Your goal:
Identify the line in which "Expand plus icon" appears, then reproduce that line and all remaining lines of the records word for word.

---------- Records to process ----------

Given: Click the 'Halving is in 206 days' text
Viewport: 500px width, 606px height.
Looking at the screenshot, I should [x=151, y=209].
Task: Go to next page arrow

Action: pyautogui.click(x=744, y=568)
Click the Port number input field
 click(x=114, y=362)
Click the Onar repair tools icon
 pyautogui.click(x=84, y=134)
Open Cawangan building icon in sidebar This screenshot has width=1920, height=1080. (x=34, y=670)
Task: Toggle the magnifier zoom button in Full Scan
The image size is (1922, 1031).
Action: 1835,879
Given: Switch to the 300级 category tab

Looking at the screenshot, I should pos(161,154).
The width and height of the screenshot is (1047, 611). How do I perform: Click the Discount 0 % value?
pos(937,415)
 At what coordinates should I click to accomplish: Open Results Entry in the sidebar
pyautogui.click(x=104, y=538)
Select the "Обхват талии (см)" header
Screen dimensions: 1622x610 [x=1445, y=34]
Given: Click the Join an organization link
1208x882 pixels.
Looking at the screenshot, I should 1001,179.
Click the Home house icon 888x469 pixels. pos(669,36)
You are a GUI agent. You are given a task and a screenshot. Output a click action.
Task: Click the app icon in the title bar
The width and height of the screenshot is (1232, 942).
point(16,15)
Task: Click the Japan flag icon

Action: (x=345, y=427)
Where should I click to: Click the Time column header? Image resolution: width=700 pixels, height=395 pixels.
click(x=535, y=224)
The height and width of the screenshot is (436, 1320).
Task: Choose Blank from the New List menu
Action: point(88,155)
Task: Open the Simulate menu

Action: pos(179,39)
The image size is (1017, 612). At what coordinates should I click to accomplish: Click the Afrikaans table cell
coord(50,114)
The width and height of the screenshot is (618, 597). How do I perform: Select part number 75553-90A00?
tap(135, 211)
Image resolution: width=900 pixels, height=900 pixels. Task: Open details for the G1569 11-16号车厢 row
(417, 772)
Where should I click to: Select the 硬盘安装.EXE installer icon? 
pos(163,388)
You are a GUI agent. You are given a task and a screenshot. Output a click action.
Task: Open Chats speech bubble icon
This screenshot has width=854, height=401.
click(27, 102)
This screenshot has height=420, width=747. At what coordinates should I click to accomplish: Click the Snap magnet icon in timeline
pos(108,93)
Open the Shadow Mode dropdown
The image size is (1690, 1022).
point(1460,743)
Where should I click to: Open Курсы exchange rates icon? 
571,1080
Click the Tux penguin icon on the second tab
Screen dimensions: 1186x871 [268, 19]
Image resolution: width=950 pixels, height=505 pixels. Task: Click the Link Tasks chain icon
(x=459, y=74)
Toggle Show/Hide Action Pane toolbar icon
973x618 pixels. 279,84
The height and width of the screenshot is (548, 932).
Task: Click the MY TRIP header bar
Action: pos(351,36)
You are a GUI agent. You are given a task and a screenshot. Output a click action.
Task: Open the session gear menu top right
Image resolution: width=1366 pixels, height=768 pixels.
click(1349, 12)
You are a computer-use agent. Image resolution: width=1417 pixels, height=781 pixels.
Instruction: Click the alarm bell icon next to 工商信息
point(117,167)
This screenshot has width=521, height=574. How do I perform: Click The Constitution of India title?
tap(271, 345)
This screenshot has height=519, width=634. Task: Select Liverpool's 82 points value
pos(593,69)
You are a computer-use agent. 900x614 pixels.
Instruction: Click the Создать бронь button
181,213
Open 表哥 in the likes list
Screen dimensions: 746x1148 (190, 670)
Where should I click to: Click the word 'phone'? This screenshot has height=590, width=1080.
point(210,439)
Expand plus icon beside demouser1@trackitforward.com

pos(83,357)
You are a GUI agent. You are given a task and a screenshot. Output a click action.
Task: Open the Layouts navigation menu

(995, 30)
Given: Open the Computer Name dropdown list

----------

Output of the exercise:
Expand plus icon beside demouser1@trackitforward.com

pos(83,357)
You are a GUI agent. You are given a task and a screenshot. Output a click action.
Task: Open the Layouts navigation menu

(995, 30)
Given: Open the Computer Name dropdown list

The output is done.